Some EDX elemental analyzes and spectra
Fig. 7. EDX element analysis for the spectrum 4 window (top) of the large glass sample. There is no clear mineral classification, which is not surprising for a glass. The most likely association is with wollastonite, i.e. a calcium silicate CaSiO3, which is formed in the contact between calcite and SiO2. In this case, calcium sites could be replaced by iron, aluminum, magnesium, potassium and manganese, which can occur in wollastonite (Wikipedia). Spectra 3 and 5 are very similar. – Spinifex wollastonite in the form of high-temperature pseudo-wollastonite in a partially melted alpine siliceous limestone from the Tüttensee impact catastrophe layer of the Chiemgau. Figure 8 shows.
Fig. 8. Spinifex structure of high-temperature pseudowollastonite in a siliceous limestone melt rock from the Chiemgau impact.

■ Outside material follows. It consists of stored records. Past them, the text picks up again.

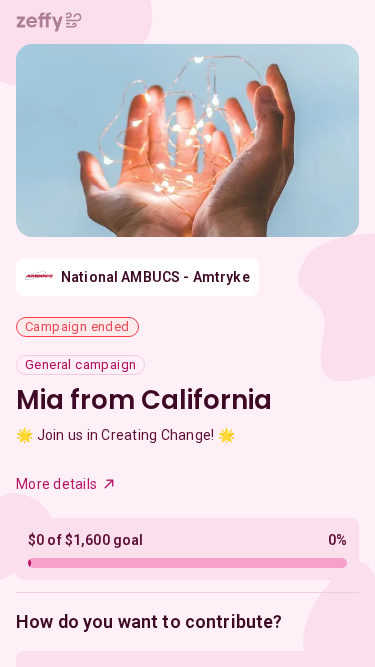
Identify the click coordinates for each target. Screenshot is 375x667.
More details (56, 484)
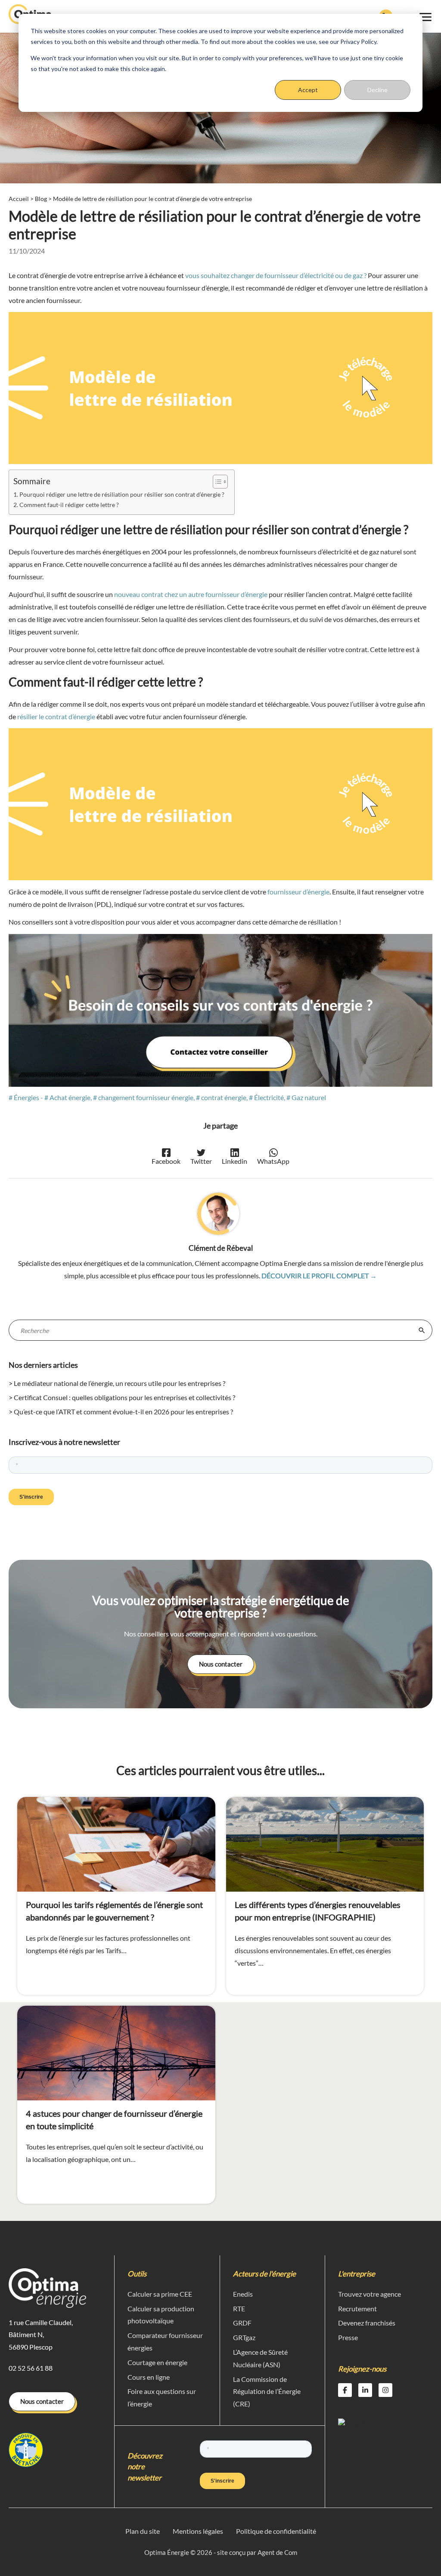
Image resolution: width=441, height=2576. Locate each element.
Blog (41, 198)
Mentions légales (198, 2531)
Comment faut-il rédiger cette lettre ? (69, 504)
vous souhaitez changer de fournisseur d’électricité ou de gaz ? (275, 275)
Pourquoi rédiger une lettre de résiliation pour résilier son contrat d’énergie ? (122, 494)
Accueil (19, 198)
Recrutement (357, 2308)
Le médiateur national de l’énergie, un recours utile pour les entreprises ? (119, 1383)
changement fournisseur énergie (145, 1097)
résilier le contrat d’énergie (56, 716)
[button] (220, 1664)
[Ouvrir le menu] (425, 16)
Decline (377, 89)
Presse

Fig. 9. EDX spectrum of a single grain from the matrix. The composition is similar to that of the larger glass particle (Fig. 7), roughly in the direction of wollastonite, in which Ca sites are replaced by other elements.
Fig. 10. Two spectra (16, 17) of particles from the matrix with again a similar element content, but highly enriched iron. Mineral “cocktail” or unknown mixed crystals?
Further investigations will follow.
A very first interpretation on this basis summarizes: In the relatively uniform element inventory of around 20 EDX spectra, Si, Ca, Fe and O dominate with mostly a few weight percent of Mg, Al and Mn and traces of other elements. In some places Fe is the dominant element. It could be related to the significantly increased magnetization of the black layer, without magnetite, wüstite or maghemite, for example, being able to be directly addressed as magnetic minerals in the spectra. If iron is ignored, the analyzes are aimed at Ca silicates, which were formed during impact from a reaction of limestone with quartz-containing rocks (scalloped limestone – red sandstone?) in a kind of wollastonite reaction at > 600°C. The elements Fe, Mg, Al, Mn could also have been incorporated into the Ca sites of the pure wollastonite. This is still very speculative and is subject to further investigation.
Fig. 10. The second cubic mixed crystal made of osbornite and titanium carbide with some embedded “foreign material” made of manganese and iron.